Are Apple’s new iPhones environmentally friendly? It depends on which rating system you ask.

Device repair hub iFixit recently conducted teardowns of the iPhone 8 and iPhone 8 Plus to judge how easily they could be repaired. On a scale of 1 to 10, with 10 being easiest to repair, it gave them each a 6, one point lower than for their iPhone 7 and iPhone 6 counterparts.

“Waterproofing and that hard-to-remove, crackable back glass pushes the iPhone 8 below the historical iPhone score, earning the phone a 6/10 on our repairability scale,” according to an iFixit blog post.

Lisa Jackson, Apple’s vice president of environment, policy and social initiatives, told TechCrunch the company focuses on making durable products, minimizing repairs and replacements.

Meanwhile, the Electronic Product Environmental Assessment Tool (EPEAT), a sustainable electronics rating system, has listed the iPhone 8 and 8 Plus have been as achieving gold, the highest possible rating.
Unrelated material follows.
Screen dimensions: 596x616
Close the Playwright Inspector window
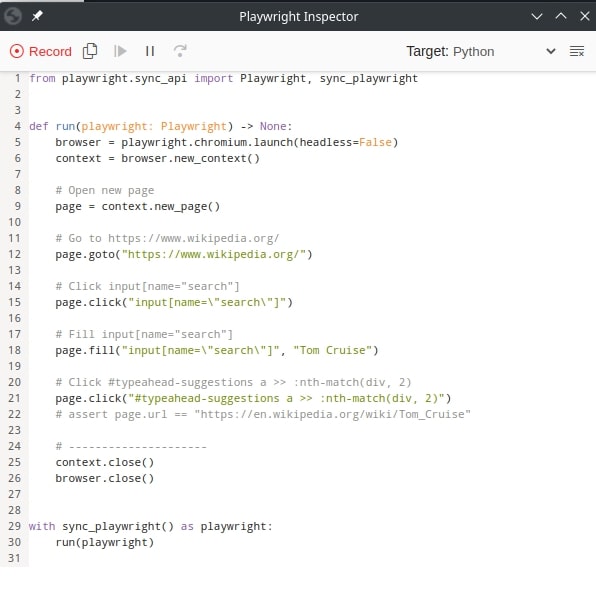pyautogui.click(x=585, y=16)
The ratings are based on a standard developed by Underwriters Laboratories, which used a voluntary consensus process involving a balanced group of stakeholders, the program manager previously told E-Scrap News.

Repairability is only a small part of the standard, which covers the following criteria: supply chain management of materials, sustainable materials use, substances of concern, energy-use requirements, end-of-life management, packaging, corporate sustainability, life-cycle assessment, supply chain impacts and innovation.

In “end-of-life management,” which includes repairability criteria, the latest iPhones scored a 1 out of 9 possible points. It received high marks in other areas, including energy use, where it earned 25 out of 25 points.